The regions of Dagestan bordering Chechnya have a large population of Akkin Chechens, and as early as 1997, the Chechen jihadists were trying to agitate the Dagestani Chechens into joining their jihad against Russia. For the most part, these Akkin Chechens did indeed support the Caucasus-wide jihad. It should be noted that most of the Muslims in the Caucasus region are Sufis (who are considered heretics by most Sunni and Shia Muslims), and that they lean toward more of a philosophy based on pacifism and mysticism. However, Soviet anti-religious activity had the effect of rendering a lot of the sheikhs religious, while actually being ignorant of their own theology. This opened the door to the jihadists in later years.
Many of the al-Qaeda affiliated Islamist groups in Chechnya and Dagestan are grouped together in the Caucasus Emirate, led by Doku Umarov, who masterminded the Beslan massacre. One of these groups, Vilayet Dagestan, issued a statement about the Boston bombing on April 21st. In their statement, they neither confirmed nor denied that Tsarnaev (who did travel to Dagestan last year) had any affiliation with them, but simply stated that they are at war with Russia, not the United States. They went on to suggest that the U.S. should look into the Russian Security Forces, implying that the Russians were responsible for the attack. They also said that Umarov had ordered them not to attack civilians. (The same Umarov who was responsible for the massacre of schoolchildren in Beslan.)

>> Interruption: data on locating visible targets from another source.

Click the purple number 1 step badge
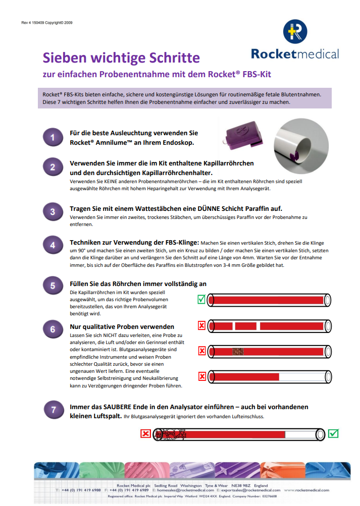[x=53, y=138]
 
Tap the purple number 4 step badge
[x=53, y=246]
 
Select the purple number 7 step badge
[x=53, y=410]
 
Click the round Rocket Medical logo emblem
[x=294, y=31]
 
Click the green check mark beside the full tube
[x=201, y=300]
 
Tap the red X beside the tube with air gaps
[x=201, y=326]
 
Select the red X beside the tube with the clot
[x=201, y=351]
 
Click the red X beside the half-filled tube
[x=201, y=376]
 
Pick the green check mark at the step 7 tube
[x=333, y=433]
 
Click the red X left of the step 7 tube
[x=145, y=433]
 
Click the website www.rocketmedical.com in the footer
[x=310, y=490]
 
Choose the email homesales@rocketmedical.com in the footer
[x=186, y=490]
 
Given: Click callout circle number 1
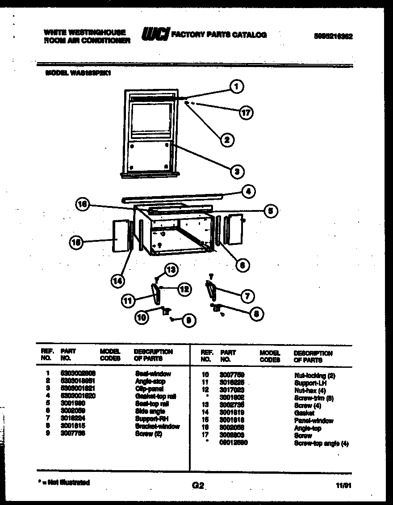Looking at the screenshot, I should click(x=237, y=86).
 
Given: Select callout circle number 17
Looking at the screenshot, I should click(x=245, y=113).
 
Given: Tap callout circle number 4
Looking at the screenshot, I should click(x=248, y=192).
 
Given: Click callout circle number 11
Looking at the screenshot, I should click(x=128, y=301).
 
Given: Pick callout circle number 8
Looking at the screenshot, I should click(x=256, y=314).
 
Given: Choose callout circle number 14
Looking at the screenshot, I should click(x=117, y=281).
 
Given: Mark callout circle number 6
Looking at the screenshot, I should click(x=242, y=265).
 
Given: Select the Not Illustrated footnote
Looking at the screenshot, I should click(x=65, y=482).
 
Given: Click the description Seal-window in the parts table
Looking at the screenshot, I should click(x=153, y=373).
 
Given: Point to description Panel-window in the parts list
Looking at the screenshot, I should click(x=314, y=421).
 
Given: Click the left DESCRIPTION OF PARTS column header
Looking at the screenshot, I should click(x=153, y=355).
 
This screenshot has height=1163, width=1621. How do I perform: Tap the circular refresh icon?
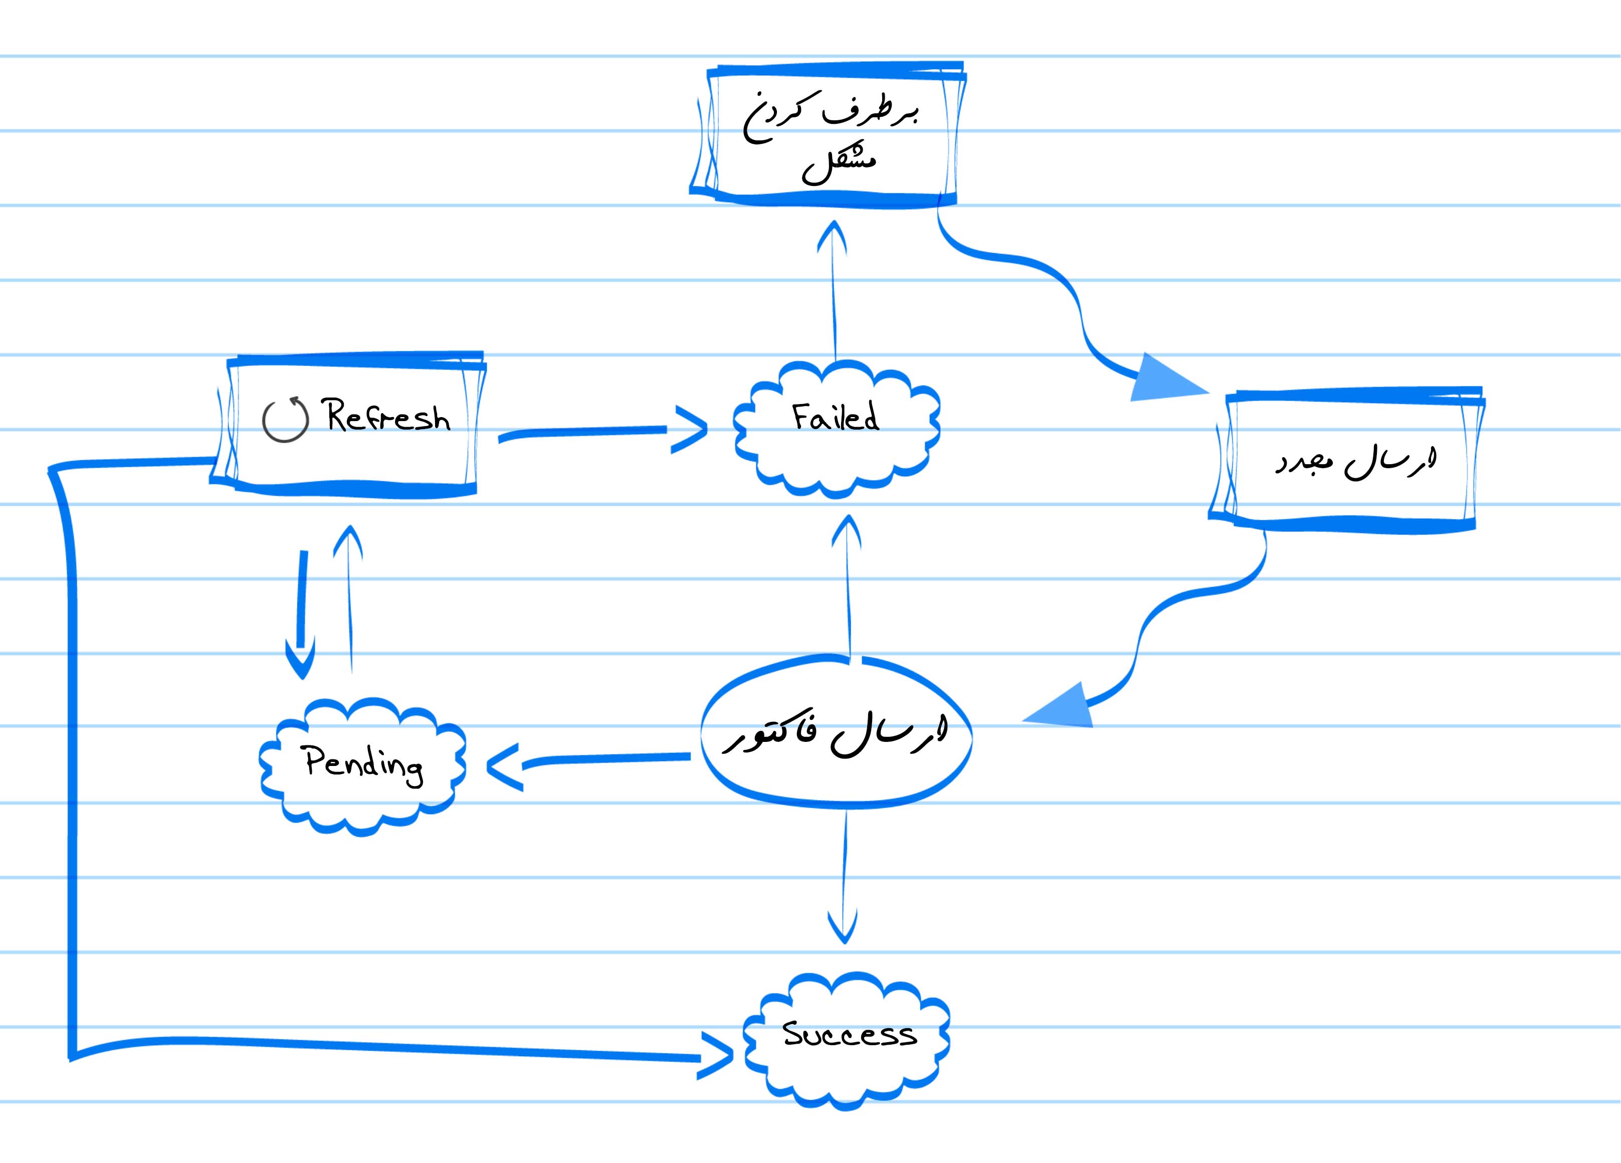point(285,420)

Terrorist groups are not known for their veracity. The pattern of blaming their enemy for their own actions has been seen before; some Al Qaeda-affiliated groups have blamed 9/11 on the US government, for example. (They’re not the only ones, but the tinfoil hat brigade doesn’t enter into this article.) Some of this is pure propaganda. Many Islamist terror groups present themselves as victimized resistance, and taking offensive action against civilians would damage that image. Furthermore, Tsarnaev’s YouTube channel included several videos from Vilayet Dagestan, suggesting that there may have been a link that they at present do not want to acknowledge.
All in all, the picture is still unclear. Whether or not Tsarnaev was part of Vilayet Dagestan, or simply sympathetic to them, is still unknown. We live in an age of open-source warfare, where chains of command are hazy or nonexistent. The fact that Vilayet Dagestan is attempting to shift blame for the attack on the Russians, who had warned the U.S. about Tsarnaev in 2011, speaks to possible complicity, but there is no definitive answer yet.